Stored data
****************************************

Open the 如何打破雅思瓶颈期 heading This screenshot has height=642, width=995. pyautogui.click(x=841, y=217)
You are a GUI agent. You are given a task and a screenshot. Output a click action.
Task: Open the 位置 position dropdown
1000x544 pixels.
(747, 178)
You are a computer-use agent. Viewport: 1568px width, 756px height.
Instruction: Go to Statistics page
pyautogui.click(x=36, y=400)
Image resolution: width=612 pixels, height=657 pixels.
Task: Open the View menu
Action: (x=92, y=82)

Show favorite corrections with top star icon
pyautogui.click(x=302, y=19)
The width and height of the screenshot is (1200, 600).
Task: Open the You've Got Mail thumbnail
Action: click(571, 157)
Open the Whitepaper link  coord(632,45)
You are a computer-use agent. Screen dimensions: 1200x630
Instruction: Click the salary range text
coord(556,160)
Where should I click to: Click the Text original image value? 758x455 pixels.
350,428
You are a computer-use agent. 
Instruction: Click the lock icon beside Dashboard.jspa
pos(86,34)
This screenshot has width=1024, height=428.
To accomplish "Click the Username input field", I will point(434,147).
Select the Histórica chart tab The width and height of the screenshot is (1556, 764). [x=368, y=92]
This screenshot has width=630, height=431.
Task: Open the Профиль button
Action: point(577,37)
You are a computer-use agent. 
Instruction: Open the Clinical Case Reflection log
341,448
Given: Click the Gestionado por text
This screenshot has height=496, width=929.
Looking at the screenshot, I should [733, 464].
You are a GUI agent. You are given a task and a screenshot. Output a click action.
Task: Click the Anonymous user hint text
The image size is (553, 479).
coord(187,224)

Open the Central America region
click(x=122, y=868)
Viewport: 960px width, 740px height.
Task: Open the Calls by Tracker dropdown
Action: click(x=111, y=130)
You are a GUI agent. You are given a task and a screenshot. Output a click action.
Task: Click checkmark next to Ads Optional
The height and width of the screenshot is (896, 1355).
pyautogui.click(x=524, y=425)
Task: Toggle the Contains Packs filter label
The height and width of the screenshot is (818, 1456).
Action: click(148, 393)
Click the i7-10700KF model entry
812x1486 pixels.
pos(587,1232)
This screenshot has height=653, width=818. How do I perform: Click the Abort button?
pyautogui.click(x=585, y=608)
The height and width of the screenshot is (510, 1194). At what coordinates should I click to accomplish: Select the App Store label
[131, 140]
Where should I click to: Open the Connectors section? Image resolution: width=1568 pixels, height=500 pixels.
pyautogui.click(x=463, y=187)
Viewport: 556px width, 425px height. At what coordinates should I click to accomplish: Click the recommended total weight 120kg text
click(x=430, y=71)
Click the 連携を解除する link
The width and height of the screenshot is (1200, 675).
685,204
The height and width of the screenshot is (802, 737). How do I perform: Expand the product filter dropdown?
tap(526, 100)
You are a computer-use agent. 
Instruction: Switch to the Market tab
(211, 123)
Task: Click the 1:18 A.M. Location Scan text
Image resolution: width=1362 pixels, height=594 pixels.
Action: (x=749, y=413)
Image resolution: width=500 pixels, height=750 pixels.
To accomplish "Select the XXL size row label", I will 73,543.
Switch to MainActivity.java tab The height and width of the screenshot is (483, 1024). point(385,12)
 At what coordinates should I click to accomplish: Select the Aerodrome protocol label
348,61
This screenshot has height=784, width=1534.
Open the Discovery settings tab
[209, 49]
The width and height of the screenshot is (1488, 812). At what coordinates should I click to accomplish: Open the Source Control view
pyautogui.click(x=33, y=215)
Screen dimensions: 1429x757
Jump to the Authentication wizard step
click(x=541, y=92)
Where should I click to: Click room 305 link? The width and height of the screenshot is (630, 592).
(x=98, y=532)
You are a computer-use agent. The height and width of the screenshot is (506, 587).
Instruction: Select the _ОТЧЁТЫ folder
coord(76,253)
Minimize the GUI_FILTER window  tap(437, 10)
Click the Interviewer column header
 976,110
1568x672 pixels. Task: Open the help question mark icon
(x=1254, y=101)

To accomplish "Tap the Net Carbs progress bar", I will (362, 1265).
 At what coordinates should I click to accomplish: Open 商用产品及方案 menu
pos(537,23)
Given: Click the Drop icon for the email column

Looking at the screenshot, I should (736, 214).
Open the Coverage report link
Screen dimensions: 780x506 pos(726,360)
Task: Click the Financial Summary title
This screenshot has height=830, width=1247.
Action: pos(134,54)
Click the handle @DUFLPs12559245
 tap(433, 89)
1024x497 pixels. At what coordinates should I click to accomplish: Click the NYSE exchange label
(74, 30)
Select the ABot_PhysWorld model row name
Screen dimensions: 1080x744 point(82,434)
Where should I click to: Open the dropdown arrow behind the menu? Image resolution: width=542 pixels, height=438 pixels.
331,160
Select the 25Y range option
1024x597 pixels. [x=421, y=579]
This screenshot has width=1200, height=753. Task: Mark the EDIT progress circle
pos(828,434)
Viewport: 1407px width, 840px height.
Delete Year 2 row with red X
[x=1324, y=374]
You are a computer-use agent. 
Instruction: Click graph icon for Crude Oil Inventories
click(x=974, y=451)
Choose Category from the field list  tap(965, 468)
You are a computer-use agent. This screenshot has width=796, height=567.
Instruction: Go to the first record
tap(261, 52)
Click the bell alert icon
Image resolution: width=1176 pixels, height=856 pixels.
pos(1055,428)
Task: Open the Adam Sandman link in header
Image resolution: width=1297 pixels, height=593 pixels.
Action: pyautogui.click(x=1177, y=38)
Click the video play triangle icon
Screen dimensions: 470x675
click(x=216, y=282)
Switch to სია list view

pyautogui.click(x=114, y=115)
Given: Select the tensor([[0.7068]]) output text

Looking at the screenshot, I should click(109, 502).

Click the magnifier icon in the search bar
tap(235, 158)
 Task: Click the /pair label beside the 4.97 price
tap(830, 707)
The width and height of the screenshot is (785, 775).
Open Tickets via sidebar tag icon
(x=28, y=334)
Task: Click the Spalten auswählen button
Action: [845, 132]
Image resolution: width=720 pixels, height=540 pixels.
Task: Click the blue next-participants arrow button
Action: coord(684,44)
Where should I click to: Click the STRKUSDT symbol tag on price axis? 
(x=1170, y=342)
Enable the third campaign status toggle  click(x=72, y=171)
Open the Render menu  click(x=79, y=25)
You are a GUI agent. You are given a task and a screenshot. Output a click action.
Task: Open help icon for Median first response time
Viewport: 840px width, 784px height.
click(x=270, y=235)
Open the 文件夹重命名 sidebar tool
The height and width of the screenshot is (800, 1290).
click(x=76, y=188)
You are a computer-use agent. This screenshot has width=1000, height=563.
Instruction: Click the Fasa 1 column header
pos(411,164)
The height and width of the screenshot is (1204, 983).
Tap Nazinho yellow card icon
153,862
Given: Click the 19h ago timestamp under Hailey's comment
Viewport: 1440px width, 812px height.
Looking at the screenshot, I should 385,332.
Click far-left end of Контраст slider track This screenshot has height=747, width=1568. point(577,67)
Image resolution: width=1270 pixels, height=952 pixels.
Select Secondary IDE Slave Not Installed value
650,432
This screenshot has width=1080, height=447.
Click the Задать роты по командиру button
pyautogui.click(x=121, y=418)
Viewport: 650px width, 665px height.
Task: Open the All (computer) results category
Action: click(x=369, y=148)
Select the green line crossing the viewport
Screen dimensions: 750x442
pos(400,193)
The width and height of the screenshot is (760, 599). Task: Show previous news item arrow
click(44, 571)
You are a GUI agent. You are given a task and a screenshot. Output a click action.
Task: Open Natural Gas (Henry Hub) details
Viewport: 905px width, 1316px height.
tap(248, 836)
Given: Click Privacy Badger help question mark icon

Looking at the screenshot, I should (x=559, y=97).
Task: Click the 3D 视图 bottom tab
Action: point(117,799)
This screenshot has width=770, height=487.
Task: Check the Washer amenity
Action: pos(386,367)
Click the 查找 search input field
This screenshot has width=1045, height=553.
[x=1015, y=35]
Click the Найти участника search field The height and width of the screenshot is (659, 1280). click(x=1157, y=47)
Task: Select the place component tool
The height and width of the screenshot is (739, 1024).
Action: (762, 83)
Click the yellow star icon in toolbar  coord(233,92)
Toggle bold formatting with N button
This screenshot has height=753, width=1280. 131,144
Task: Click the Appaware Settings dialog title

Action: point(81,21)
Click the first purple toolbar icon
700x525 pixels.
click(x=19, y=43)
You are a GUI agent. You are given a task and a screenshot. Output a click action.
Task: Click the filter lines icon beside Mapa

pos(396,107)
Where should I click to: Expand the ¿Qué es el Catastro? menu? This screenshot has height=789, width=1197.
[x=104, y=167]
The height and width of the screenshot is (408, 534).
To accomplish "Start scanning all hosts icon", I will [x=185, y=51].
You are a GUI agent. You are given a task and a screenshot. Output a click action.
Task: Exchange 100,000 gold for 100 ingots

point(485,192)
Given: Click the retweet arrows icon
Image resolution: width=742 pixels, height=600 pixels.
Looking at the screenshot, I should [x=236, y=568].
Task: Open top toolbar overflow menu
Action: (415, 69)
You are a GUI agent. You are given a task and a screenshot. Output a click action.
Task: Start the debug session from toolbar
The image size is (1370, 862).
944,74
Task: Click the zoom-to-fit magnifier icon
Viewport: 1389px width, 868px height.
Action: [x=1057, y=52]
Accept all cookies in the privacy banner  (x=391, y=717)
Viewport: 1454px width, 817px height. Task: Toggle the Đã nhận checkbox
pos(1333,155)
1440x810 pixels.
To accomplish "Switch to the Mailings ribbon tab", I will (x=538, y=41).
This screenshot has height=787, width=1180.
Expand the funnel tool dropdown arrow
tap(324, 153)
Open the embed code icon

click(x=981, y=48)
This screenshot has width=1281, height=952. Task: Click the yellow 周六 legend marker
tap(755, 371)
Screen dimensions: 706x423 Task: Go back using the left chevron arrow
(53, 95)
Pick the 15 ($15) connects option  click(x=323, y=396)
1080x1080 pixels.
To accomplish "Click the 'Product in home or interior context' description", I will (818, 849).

****************************************

=== Activity ===
All that belongs in the answer is the run of lines above from the line containing "Task: Click the Anonymous user hint text" through the line containing "Image resolution: width=500", exactly as written.

=== Answer area ===
Task: Click the Anonymous user hint text
The image size is (553, 479).
coord(187,224)

Open the Central America region
click(x=122, y=868)
Viewport: 960px width, 740px height.
Task: Open the Calls by Tracker dropdown
Action: click(x=111, y=130)
You are a GUI agent. You are given a task and a screenshot. Output a click action.
Task: Click checkmark next to Ads Optional
The height and width of the screenshot is (896, 1355).
pyautogui.click(x=524, y=425)
Task: Toggle the Contains Packs filter label
The height and width of the screenshot is (818, 1456).
Action: click(148, 393)
Click the i7-10700KF model entry
812x1486 pixels.
pos(587,1232)
This screenshot has height=653, width=818. How do I perform: Click the Abort button?
pyautogui.click(x=585, y=608)
The height and width of the screenshot is (510, 1194). At what coordinates should I click to accomplish: Select the App Store label
[131, 140]
Where should I click to: Open the Connectors section? Image resolution: width=1568 pixels, height=500 pixels.
pyautogui.click(x=463, y=187)
Viewport: 556px width, 425px height. At what coordinates should I click to accomplish: Click the recommended total weight 120kg text
click(x=430, y=71)
Click the 連携を解除する link
The width and height of the screenshot is (1200, 675).
685,204
The height and width of the screenshot is (802, 737). How do I perform: Expand the product filter dropdown?
tap(526, 100)
You are a computer-use agent. 
Instruction: Switch to the Market tab
(211, 123)
Task: Click the 1:18 A.M. Location Scan text
Image resolution: width=1362 pixels, height=594 pixels.
Action: (x=749, y=413)
Image resolution: width=500 pixels, height=750 pixels.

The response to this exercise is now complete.